“先生,此地除了这深不见底的洞窟之外,再无别物,甚至连条上山的路都没有。”
“先生特意跑来此地,总不能是这坑洞之内,藏有什么奇珍异宝吧?”
厉鬼峰巅,李莫愁快速环扫一眼,难得地开了个玩笑。
厉鬼峰和绝情谷,也就相距数里,对秦渊、李莫愁和巨雕来说,片刻已至。
“奇珍异宝没有,人或许有那么一个。”秦渊笑道。
“人?”
李莫愁愣了一愣,下意识地看了一眼公孙止。
一路之上,那巨雕只管叼着他往前跑,至于磕磕碰碰的,则是浑然不顾。
到现在,公孙止已是鼻青脸肿,额头上更是多出了几道醒目的血痕。
不过,这不是重点。
重点是,听到秦渊刚才那句话,公孙止的神情,已是变得颇为难看。
当然这也有可能是她的错觉。
自从秦渊在那绝情谷中,提到“厉鬼峰”、“鳄鱼潭”这样的字眼后,其脸色就再没好看过。

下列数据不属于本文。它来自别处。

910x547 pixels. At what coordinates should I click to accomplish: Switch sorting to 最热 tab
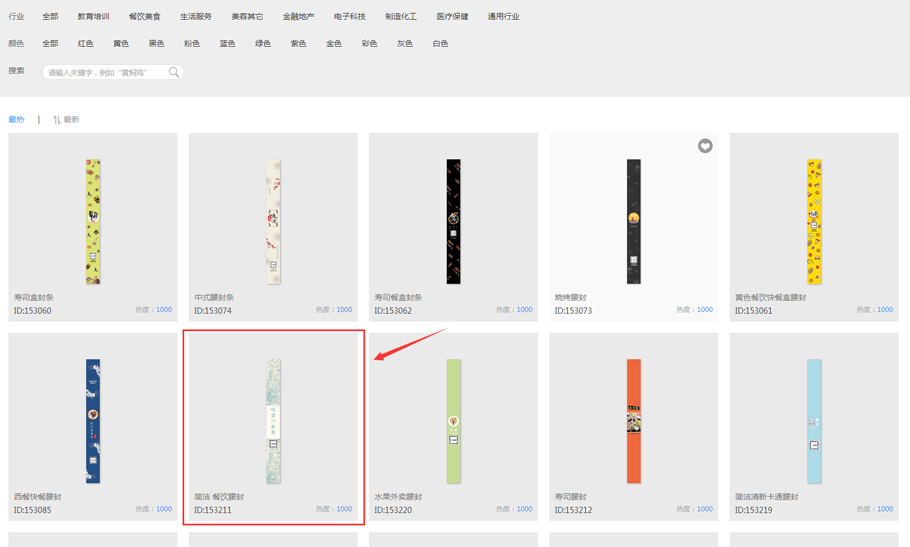tap(16, 120)
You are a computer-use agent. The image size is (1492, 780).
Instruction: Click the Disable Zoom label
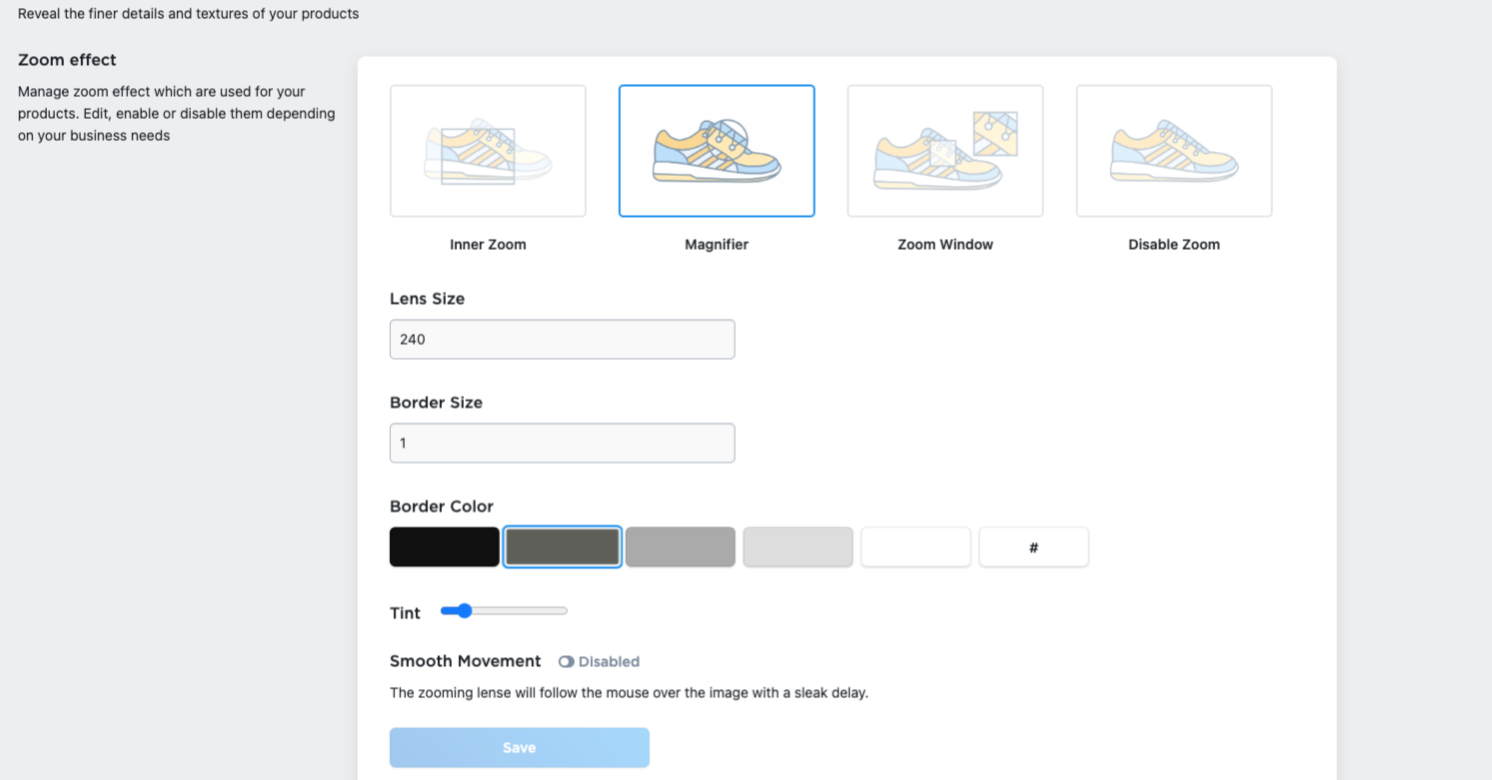tap(1174, 244)
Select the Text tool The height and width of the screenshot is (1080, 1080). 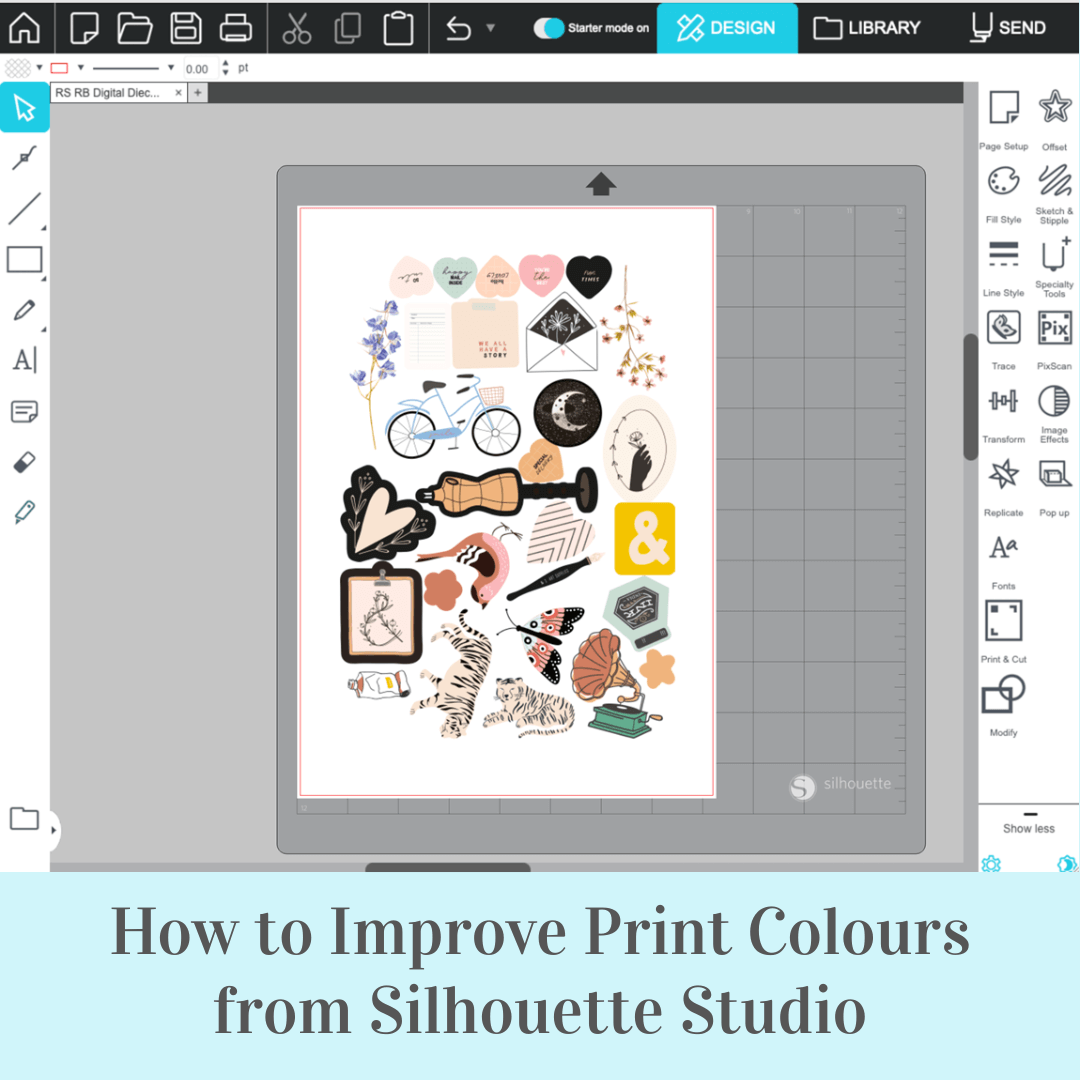[24, 360]
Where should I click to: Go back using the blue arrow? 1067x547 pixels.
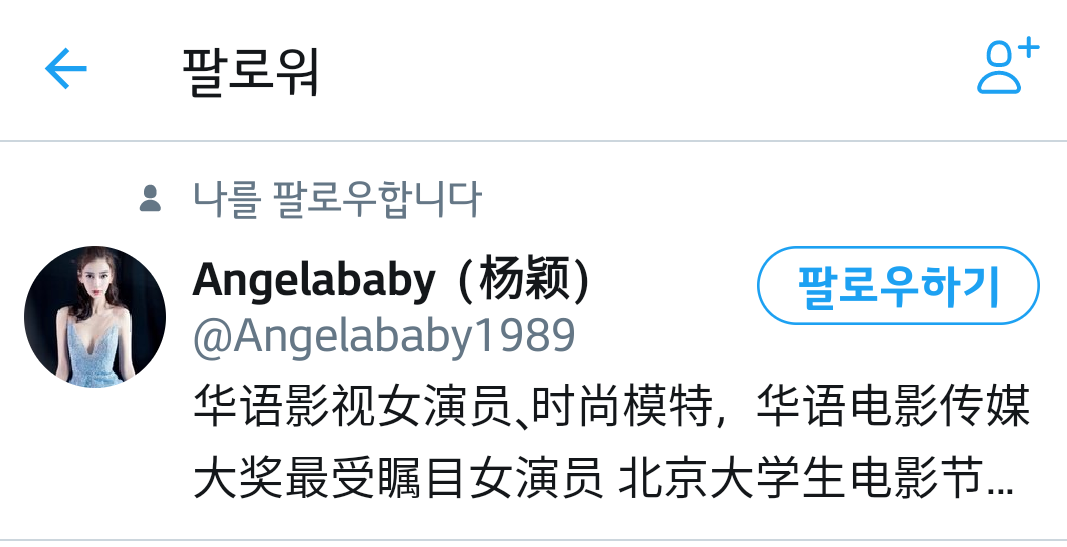coord(66,68)
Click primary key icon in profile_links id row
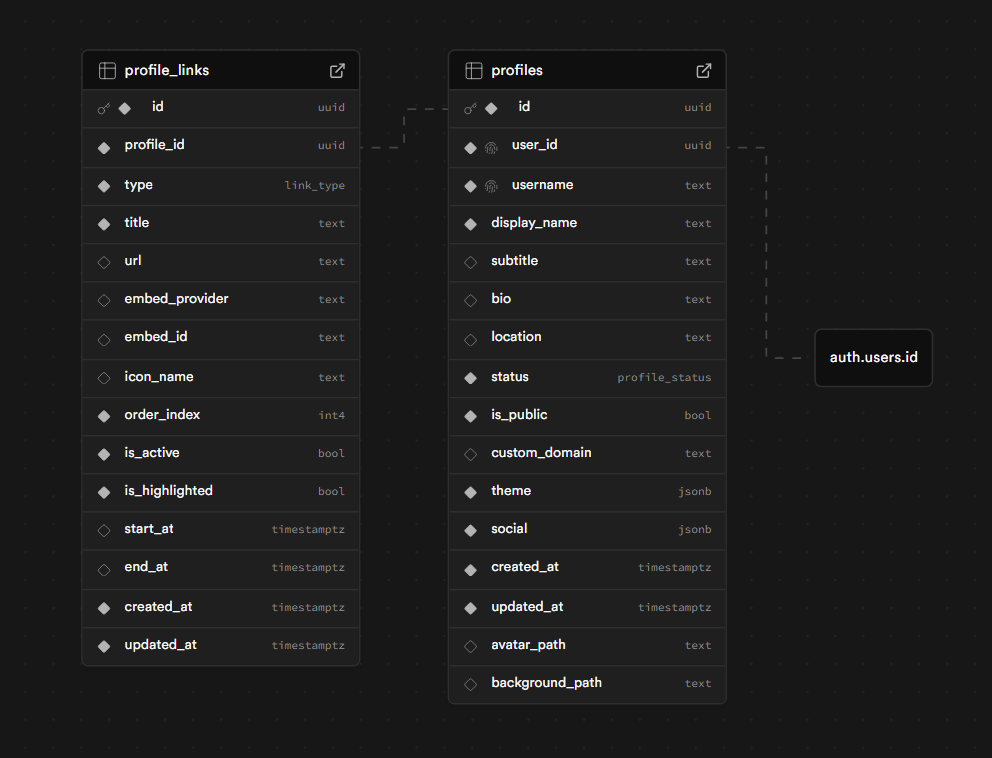The width and height of the screenshot is (992, 758). point(104,108)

“道长,你在这看着他们,我下去看看。”秦渊吩咐一声,走到坑洞边缘。
“先生,要不还是贫道陪先生一同下去吧?”
“若真出了什么变故,两个人也能互相照应。这上面,有雕兄看着就行。”
李莫愁看了看暗沉幽邃、深不见底的洞窟,几乎是下意识地向着秦渊说道。
只是这话一说完,李莫愁便觉不妥,清冷的面庞微微泛红。
于是,有些不太自然地补充道:“倒不是说先生会在下面遇到什么危险。”
“而是这洞窟之内,暗淡无光,里面还不知藏有多少沟堑岔道,深谷幽穴。”
“贫道曾在这等幽暗之地久居,对辨别方位颇有心得,到时,或可为先生指路。”
见秦渊神色间并无异样,李莫愁也是松了口气,心中暗哼,贫道可不是关心他!
只是他若在下面出了什么意外,可就再无人传授贫道“龙象般若功”的后续心法了。
“这个————”
秦渊只略一迟疑,便点头答应了下来,“既然如此,那就劳烦道长与我同行”
。
裘千尺应是被公孙止挑断手筋脚筋,抛入鳄鱼潭不久,如今情状必然凄惨。
李莫愁和裘千尺,都是女子,若真有什么状况,有她在,也比较好处理。
“雕兄,这上面就交给你了。”
此前,这雕冥顽不灵,秦渊便叫它“雕儿”。
而今既已驯服,便又叫回了“雕兄”,算是给它点尊重,也给剑魔前辈点面子。
“呱!”
巨雕闻言脑袋一昂,右爪一伸,将刚被李莫愁放下不久的公孙绿萼抓到了自己面前,与她爹公孙止并排而放,一副“包在我身上”的架势。
“先生,没有绳索,我们如何下去?”
“这个简单。”秦渊微微一笑,把手掌伸过去,“我带道长再飞一次即可。
“”
也不等李莫愁回应,便抓住她小手,径直跃入坑洞之内。
看到这一幕,公孙止和公孙绿萼父女,都是无比惊愕地睁大了眼睛。
但很快,公孙止眼中的惊愕,就化作了惊喜。
这坑洞,他虽不曾下去过,幼时却曾听父亲说过,起码有百丈之深。
这么跳下去,任凭轻功再高,也得摔个粉身碎骨。
而李莫愁猝不及防之下,被拉着落入坑洞,几乎是下意识地娇呼出声。
等她回过神来的时候,起码已沉落了十馀丈。
耳畔风声呼啸,下方无所依托,四周峭壁耸峙,周遭愈发幽深黑暗,哪怕曾久居古墓,李莫愁亦是不免有些心中发慌。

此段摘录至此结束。